The intent of the person carrying this dagger is irrelevant, as it is not a threat to aviation. If he had ill intent, here are some other ways to get past security:
First, make the checkpoint itself the target. I'm not sure how much damage you could do with a 4" plastic blade, but you'd be just as big a threat to aviation there as if you managed to get it on the plane, what with hardened cockpit doors and passenger awareness and all.
Second, place the blade in the scanner's blind spot. See point one as to why, even if successful, you're still not a threat to aviation.
Third, take a pair of scissors, which are allowed, instead. Once past security, separate the blades. Now you have TWO weapons instead of one. See point one as to why this does not matter, though, and why I suspect the scissors are allowed to begin with.

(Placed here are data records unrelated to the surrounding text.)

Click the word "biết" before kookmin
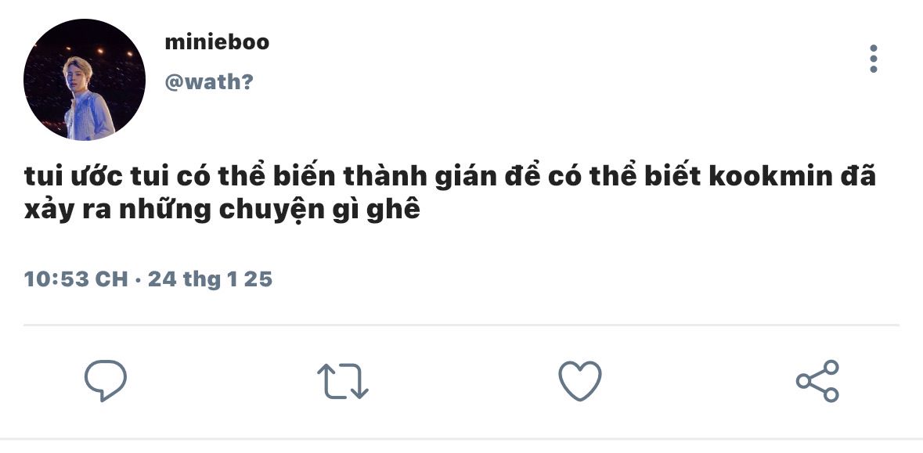This screenshot has height=453, width=923. [672, 177]
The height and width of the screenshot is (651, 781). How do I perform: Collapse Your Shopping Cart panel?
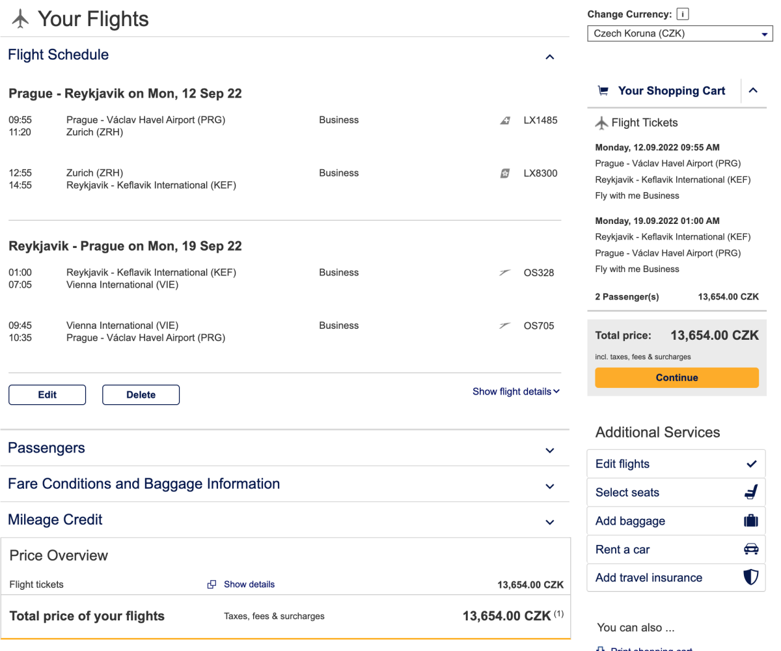pyautogui.click(x=753, y=90)
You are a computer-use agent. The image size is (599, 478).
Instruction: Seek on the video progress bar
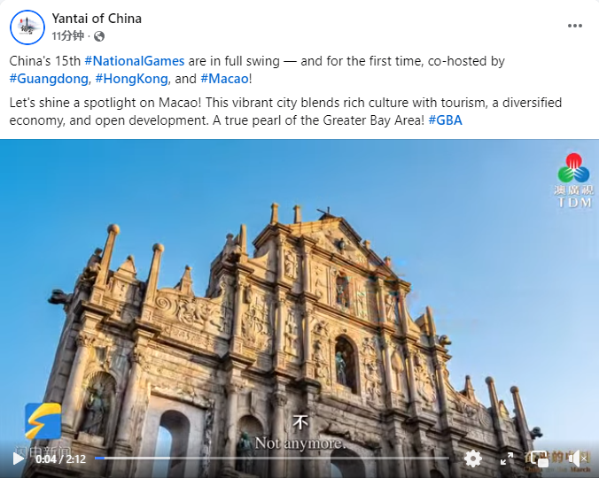point(272,459)
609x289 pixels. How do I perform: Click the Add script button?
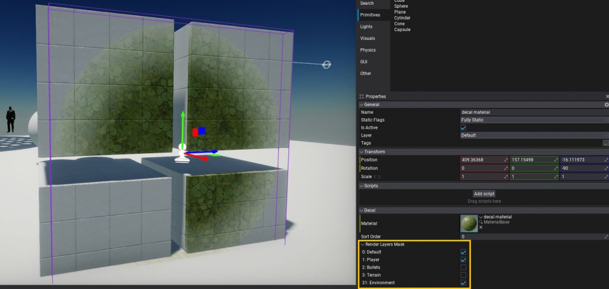(x=484, y=194)
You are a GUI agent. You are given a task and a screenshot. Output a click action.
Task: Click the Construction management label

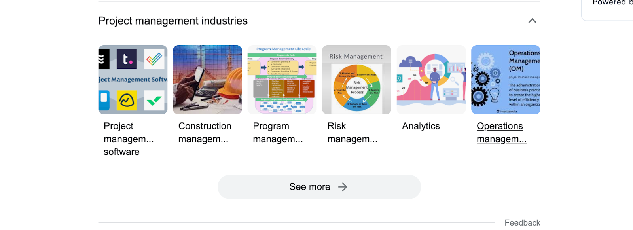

Fourth, go through security and find a place inside the "secure" area to have a nice steak dinner before your flight. Pocket the steak knife before you leave the restaurant. You're still not a threat to aviation, but at least you had a nice meal before the other passengers on the flight took you down when you started trying to take over the plane with a steak knife.
Finally, fly first-class and opt for the in-flight meal. Then you can wait, in the comfort of first class, for a flight attendant to hand you a knife. Again, at least you had a nice meal (with the bonus of a comfortable seat on the plane) before the other passengers took you down.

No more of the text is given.